[Saved entries]
'''

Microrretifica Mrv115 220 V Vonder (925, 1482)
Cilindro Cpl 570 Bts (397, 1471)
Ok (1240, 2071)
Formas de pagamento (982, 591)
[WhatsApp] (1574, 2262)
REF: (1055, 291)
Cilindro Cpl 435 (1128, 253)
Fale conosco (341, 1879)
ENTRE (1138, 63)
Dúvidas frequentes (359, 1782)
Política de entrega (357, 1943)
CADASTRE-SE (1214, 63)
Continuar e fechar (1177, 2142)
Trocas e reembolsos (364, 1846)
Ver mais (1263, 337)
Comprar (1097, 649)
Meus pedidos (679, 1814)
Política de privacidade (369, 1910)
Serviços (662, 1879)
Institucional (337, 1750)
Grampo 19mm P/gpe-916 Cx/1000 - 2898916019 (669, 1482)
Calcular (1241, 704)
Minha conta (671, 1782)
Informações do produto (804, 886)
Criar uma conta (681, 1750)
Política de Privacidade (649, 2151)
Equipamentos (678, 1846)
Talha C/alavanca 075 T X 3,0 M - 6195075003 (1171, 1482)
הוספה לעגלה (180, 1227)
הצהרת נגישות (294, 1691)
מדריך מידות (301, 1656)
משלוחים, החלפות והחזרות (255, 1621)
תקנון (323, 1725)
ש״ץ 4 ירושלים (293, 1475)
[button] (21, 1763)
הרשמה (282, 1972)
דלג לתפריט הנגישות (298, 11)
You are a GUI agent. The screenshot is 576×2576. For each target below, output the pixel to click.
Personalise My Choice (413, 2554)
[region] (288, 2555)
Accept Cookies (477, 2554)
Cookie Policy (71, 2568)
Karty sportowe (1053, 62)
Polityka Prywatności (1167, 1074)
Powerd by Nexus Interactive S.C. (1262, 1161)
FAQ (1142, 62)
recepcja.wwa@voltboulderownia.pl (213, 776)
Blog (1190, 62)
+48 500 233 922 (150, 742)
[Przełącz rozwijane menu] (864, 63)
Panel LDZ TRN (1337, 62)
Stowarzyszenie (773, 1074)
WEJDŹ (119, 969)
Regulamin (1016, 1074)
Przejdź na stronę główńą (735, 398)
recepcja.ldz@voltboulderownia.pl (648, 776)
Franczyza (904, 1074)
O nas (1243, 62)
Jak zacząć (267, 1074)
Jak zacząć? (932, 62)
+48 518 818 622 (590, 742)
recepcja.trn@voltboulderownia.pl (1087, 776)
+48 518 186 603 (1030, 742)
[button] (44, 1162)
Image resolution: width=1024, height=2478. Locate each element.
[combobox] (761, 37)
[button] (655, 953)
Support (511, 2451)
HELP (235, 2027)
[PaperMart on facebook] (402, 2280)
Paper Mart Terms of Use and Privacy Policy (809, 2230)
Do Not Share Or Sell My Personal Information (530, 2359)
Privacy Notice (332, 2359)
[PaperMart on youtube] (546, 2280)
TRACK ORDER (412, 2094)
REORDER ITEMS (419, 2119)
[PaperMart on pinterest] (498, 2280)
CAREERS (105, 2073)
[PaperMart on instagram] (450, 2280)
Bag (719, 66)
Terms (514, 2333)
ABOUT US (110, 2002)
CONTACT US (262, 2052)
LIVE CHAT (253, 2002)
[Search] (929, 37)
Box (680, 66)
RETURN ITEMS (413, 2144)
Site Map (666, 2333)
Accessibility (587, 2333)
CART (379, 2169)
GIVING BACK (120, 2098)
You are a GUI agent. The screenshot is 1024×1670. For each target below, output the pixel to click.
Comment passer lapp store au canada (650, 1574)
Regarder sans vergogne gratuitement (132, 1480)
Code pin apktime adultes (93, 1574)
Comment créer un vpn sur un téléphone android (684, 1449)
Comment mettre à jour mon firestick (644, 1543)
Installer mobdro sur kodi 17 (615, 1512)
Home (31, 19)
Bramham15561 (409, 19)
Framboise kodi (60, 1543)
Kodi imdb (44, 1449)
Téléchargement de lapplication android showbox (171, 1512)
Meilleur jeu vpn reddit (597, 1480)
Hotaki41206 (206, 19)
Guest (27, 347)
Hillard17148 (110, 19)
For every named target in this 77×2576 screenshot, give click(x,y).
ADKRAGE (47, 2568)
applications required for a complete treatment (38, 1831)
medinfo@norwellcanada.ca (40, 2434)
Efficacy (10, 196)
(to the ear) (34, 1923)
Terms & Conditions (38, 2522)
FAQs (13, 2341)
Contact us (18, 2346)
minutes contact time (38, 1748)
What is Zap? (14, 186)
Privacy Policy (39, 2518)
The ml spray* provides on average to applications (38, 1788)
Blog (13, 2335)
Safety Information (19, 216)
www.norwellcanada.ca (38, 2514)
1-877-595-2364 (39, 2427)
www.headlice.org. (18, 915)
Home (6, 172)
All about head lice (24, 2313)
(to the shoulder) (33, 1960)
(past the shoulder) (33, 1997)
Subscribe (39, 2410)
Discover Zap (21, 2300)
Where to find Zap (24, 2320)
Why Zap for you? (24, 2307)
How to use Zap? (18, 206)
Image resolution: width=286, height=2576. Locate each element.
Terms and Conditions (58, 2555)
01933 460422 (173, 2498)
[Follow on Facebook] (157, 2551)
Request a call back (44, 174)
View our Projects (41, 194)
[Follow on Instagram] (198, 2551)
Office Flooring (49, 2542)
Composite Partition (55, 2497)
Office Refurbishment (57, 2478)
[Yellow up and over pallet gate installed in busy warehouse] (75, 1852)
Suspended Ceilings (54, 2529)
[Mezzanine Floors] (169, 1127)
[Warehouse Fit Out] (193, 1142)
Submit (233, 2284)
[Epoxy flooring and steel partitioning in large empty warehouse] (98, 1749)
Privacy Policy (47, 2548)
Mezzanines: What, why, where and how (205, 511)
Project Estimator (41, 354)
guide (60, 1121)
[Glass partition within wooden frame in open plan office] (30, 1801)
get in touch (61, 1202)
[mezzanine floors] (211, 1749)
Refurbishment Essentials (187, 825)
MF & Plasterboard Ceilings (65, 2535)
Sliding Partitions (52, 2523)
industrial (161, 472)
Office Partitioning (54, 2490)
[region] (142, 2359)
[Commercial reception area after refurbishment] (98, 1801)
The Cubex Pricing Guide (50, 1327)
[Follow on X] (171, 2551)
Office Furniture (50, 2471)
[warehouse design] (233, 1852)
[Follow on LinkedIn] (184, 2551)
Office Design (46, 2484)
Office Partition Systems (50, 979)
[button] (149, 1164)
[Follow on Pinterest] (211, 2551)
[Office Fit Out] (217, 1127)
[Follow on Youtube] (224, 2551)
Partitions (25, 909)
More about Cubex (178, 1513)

'''

■ Problem description:
The data above should be output exactly, with each line intact.

■ Reply to the exercise:
Microrretifica Mrv115 220 V Vonder (925, 1482)
Cilindro Cpl 570 Bts (397, 1471)
Ok (1240, 2071)
Formas de pagamento (982, 591)
[WhatsApp] (1574, 2262)
REF: (1055, 291)
Cilindro Cpl 435 (1128, 253)
Fale conosco (341, 1879)
ENTRE (1138, 63)
Dúvidas frequentes (359, 1782)
Política de entrega (357, 1943)
CADASTRE-SE (1214, 63)
Continuar e fechar (1177, 2142)
Trocas e reembolsos (364, 1846)
Ver mais (1263, 337)
Comprar (1097, 649)
Meus pedidos (679, 1814)
Política de privacidade (369, 1910)
Serviços (662, 1879)
Institucional (337, 1750)
Grampo 19mm P/gpe-916 Cx/1000 - 2898916019 (669, 1482)
Calcular (1241, 704)
Minha conta (671, 1782)
Informações do produto (804, 886)
Criar uma conta (681, 1750)
Política de Privacidade (649, 2151)
Equipamentos (678, 1846)
Talha C/alavanca 075 T X 3,0 M - 6195075003 (1171, 1482)
הוספה לעגלה (180, 1227)
הצהרת נגישות (294, 1691)
מדריך מידות (301, 1656)
משלוחים, החלפות והחזרות (255, 1621)
תקנון (323, 1725)
ש״ץ 4 ירושלים (293, 1475)
[button] (21, 1763)
הרשמה (282, 1972)
דלג לתפריט הנגישות (298, 11)
You are a GUI agent. The screenshot is 576×2576. For each target below, output the pixel to click.
Personalise My Choice (413, 2554)
[region] (288, 2555)
Accept Cookies (477, 2554)
Cookie Policy (71, 2568)
Karty sportowe (1053, 62)
Polityka Prywatności (1167, 1074)
Powerd by Nexus Interactive S.C. (1262, 1161)
FAQ (1142, 62)
recepcja.wwa@voltboulderownia.pl (213, 776)
Blog (1190, 62)
+48 500 233 922 (150, 742)
[Przełącz rozwijane menu] (864, 63)
Panel LDZ TRN (1337, 62)
Stowarzyszenie (773, 1074)
WEJDŹ (119, 969)
Regulamin (1016, 1074)
Przejdź na stronę główńą (735, 398)
recepcja.ldz@voltboulderownia.pl (648, 776)
Franczyza (904, 1074)
O nas (1243, 62)
Jak zacząć (267, 1074)
Jak zacząć? (932, 62)
+48 518 818 622 (590, 742)
recepcja.trn@voltboulderownia.pl (1087, 776)
+48 518 186 603 (1030, 742)
[button] (44, 1162)
Image resolution: width=1024, height=2478. Locate each element.
[combobox] (761, 37)
[button] (655, 953)
Support (511, 2451)
HELP (235, 2027)
[PaperMart on facebook] (402, 2280)
Paper Mart Terms of Use and Privacy Policy (809, 2230)
Do Not Share Or Sell My Personal Information (530, 2359)
Privacy Notice (332, 2359)
[PaperMart on youtube] (546, 2280)
TRACK ORDER (412, 2094)
REORDER ITEMS (419, 2119)
[PaperMart on pinterest] (498, 2280)
CAREERS (105, 2073)
[PaperMart on instagram] (450, 2280)
Bag (719, 66)
Terms (514, 2333)
ABOUT US (110, 2002)
CONTACT US (262, 2052)
LIVE CHAT (253, 2002)
[Search] (929, 37)
Box (680, 66)
RETURN ITEMS (413, 2144)
Site Map (666, 2333)
Accessibility (587, 2333)
CART (379, 2169)
GIVING BACK (120, 2098)
You are a GUI agent. The screenshot is 1024×1670. For each target below, output the pixel to click.
Comment passer lapp store au canada (650, 1574)
Regarder sans vergogne gratuitement (132, 1480)
Code pin apktime adultes (93, 1574)
Comment créer un vpn sur un téléphone android (684, 1449)
Comment mettre à jour mon firestick (644, 1543)
Installer mobdro sur kodi 17 (615, 1512)
Home (31, 19)
Bramham15561 (409, 19)
Framboise kodi (60, 1543)
Kodi imdb (44, 1449)
Téléchargement de lapplication android showbox (171, 1512)
Meilleur jeu vpn reddit (597, 1480)
Hotaki41206 (206, 19)
Guest (27, 347)
Hillard17148 (110, 19)
For every named target in this 77×2576 screenshot, give click(x,y).
ADKRAGE (47, 2568)
applications required for a complete treatment (38, 1831)
medinfo@norwellcanada.ca (40, 2434)
Efficacy (10, 196)
(to the ear) (34, 1923)
Terms & Conditions (38, 2522)
FAQs (13, 2341)
Contact us (18, 2346)
minutes contact time (38, 1748)
What is Zap? (14, 186)
Privacy Policy (39, 2518)
The ml spray* provides on average to applications (38, 1788)
Blog (13, 2335)
Safety Information (19, 216)
www.norwellcanada.ca (38, 2514)
1-877-595-2364 (39, 2427)
www.headlice.org. (18, 915)
Home (6, 172)
All about head lice (24, 2313)
(to the shoulder) (33, 1960)
(past the shoulder) (33, 1997)
Subscribe (39, 2410)
Discover Zap (21, 2300)
Where to find Zap (24, 2320)
Why Zap for you? (24, 2307)
How to use Zap? (18, 206)
Image resolution: width=286, height=2576. Locate each element.
Terms and Conditions (58, 2555)
01933 460422 (173, 2498)
[Follow on Facebook] (157, 2551)
Request a call back (44, 174)
View our Projects (41, 194)
[Follow on Instagram] (198, 2551)
Office Flooring (49, 2542)
Composite Partition (55, 2497)
Office Refurbishment (57, 2478)
[Yellow up and over pallet gate installed in busy warehouse] (75, 1852)
Suspended Ceilings (54, 2529)
[Mezzanine Floors] (169, 1127)
[Warehouse Fit Out] (193, 1142)
Submit (233, 2284)
[Epoxy flooring and steel partitioning in large empty warehouse] (98, 1749)
Privacy Policy (47, 2548)
Mezzanines: What, why, where and how (205, 511)
Project Estimator (41, 354)
guide (60, 1121)
[Glass partition within wooden frame in open plan office] (30, 1801)
get in touch (61, 1202)
[mezzanine floors] (211, 1749)
Refurbishment Essentials (187, 825)
MF & Plasterboard Ceilings (65, 2535)
Sliding Partitions (52, 2523)
industrial (161, 472)
Office Partitioning (54, 2490)
[region] (142, 2359)
[Commercial reception area after refurbishment] (98, 1801)
The Cubex Pricing Guide (50, 1327)
[Follow on X] (171, 2551)
Office Furniture (50, 2471)
[warehouse design] (233, 1852)
[Follow on LinkedIn] (184, 2551)
Office Design (46, 2484)
Office Partition Systems (50, 979)
[button] (149, 1164)
[Follow on Pinterest] (211, 2551)
[Office Fit Out] (217, 1127)
[Follow on Youtube] (224, 2551)
Partitions (25, 909)
More about Cubex (178, 1513)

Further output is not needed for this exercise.